**Task instructions:**
Your task is to repeat exactly the lines below between the line holding "Press (752, 1003)" and the line holding "We deliver with", inclusive, and only those.

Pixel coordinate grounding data
%%
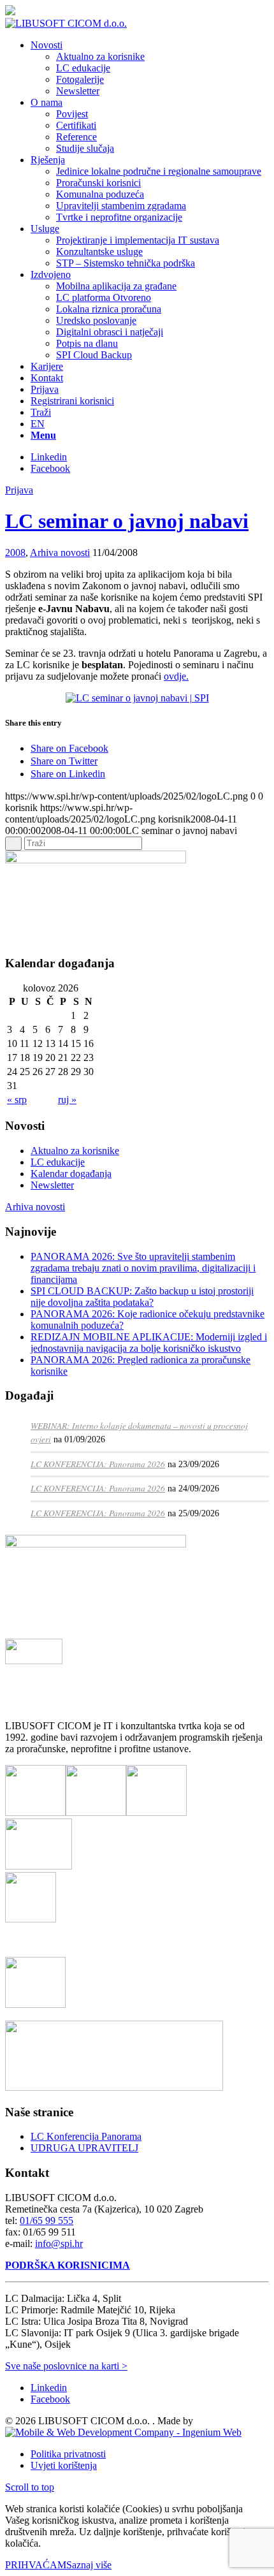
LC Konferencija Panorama (86, 2136)
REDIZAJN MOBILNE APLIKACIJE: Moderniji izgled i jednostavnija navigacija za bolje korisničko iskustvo (149, 1342)
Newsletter (52, 1185)
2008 (15, 552)
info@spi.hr (59, 2243)
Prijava (19, 490)
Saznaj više (89, 2564)
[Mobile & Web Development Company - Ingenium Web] (123, 2432)
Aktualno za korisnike (75, 1150)
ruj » (67, 1099)
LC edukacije (58, 1162)
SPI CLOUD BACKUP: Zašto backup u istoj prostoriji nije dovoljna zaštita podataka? (142, 1296)
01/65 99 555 (46, 2220)
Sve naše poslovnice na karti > (66, 2365)
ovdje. (176, 676)
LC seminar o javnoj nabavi (127, 520)
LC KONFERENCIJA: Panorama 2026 (98, 1464)
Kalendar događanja (71, 1173)
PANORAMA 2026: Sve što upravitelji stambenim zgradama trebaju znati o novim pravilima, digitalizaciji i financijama (143, 1268)
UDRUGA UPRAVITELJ (84, 2147)
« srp (17, 1099)
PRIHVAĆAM (35, 2564)
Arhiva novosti (60, 552)
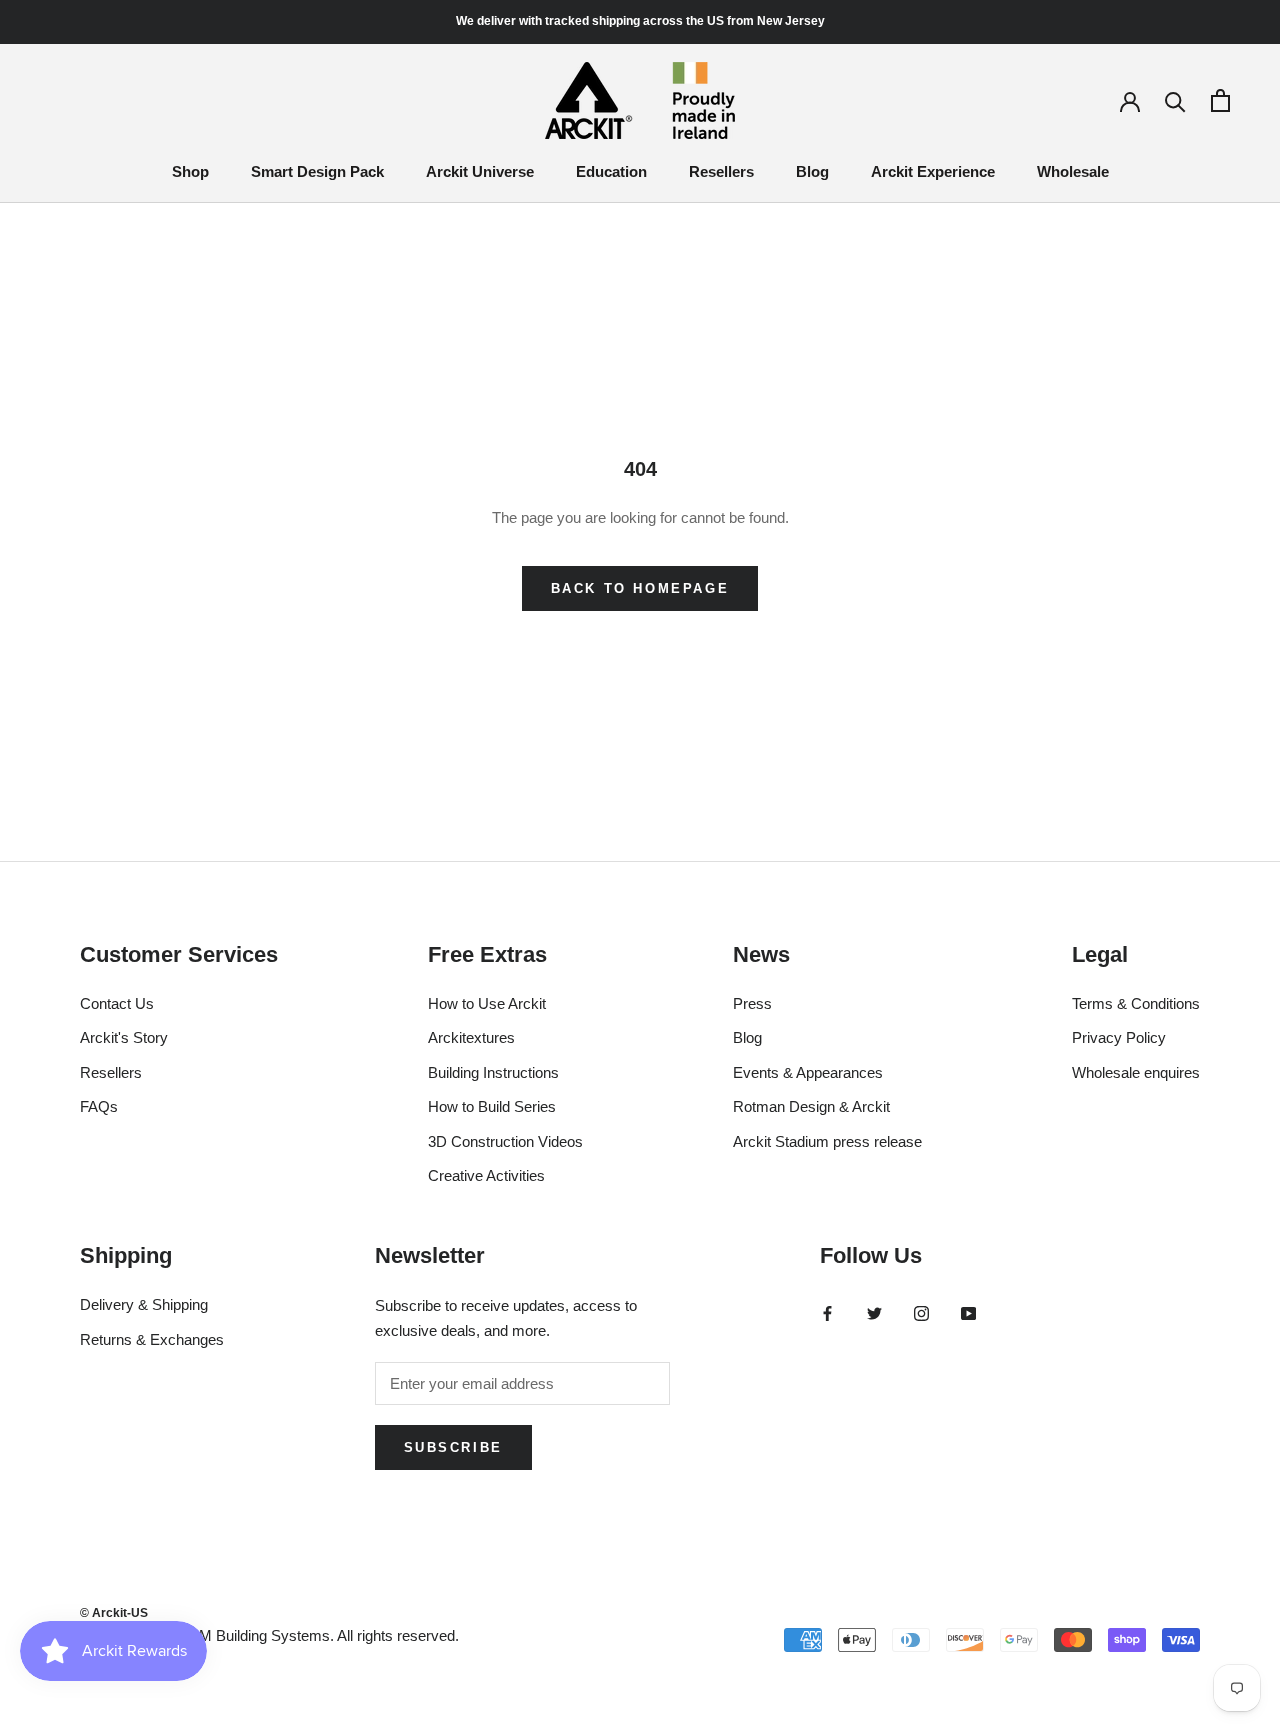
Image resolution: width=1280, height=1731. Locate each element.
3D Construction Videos (505, 1141)
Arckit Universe (480, 171)
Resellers (721, 171)
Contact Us (117, 1003)
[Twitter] (874, 1312)
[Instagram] (921, 1312)
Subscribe (453, 1447)
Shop (190, 171)
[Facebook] (827, 1312)
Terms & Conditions (1136, 1003)
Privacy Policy (1119, 1037)
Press (752, 1003)
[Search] (1175, 100)
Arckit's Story (124, 1037)
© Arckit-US (114, 1613)
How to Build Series (492, 1106)
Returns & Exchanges (152, 1339)
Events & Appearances (808, 1072)
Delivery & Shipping (144, 1304)
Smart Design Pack (317, 171)
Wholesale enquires (1136, 1072)
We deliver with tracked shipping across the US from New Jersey (640, 21)
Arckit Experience (933, 171)
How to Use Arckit (487, 1003)
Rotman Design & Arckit (811, 1106)
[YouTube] (968, 1312)
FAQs (99, 1106)
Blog (812, 171)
%%
**Answer space:**
Press (752, 1003)
[Search] (1175, 100)
Arckit's Story (124, 1037)
© Arckit-US (114, 1613)
How to Build Series (492, 1106)
Returns & Exchanges (152, 1339)
Events & Appearances (808, 1072)
Delivery & Shipping (144, 1304)
Smart Design Pack (317, 171)
Wholesale enquires (1136, 1072)
We deliver with tracked shipping across the US from New Jersey (640, 21)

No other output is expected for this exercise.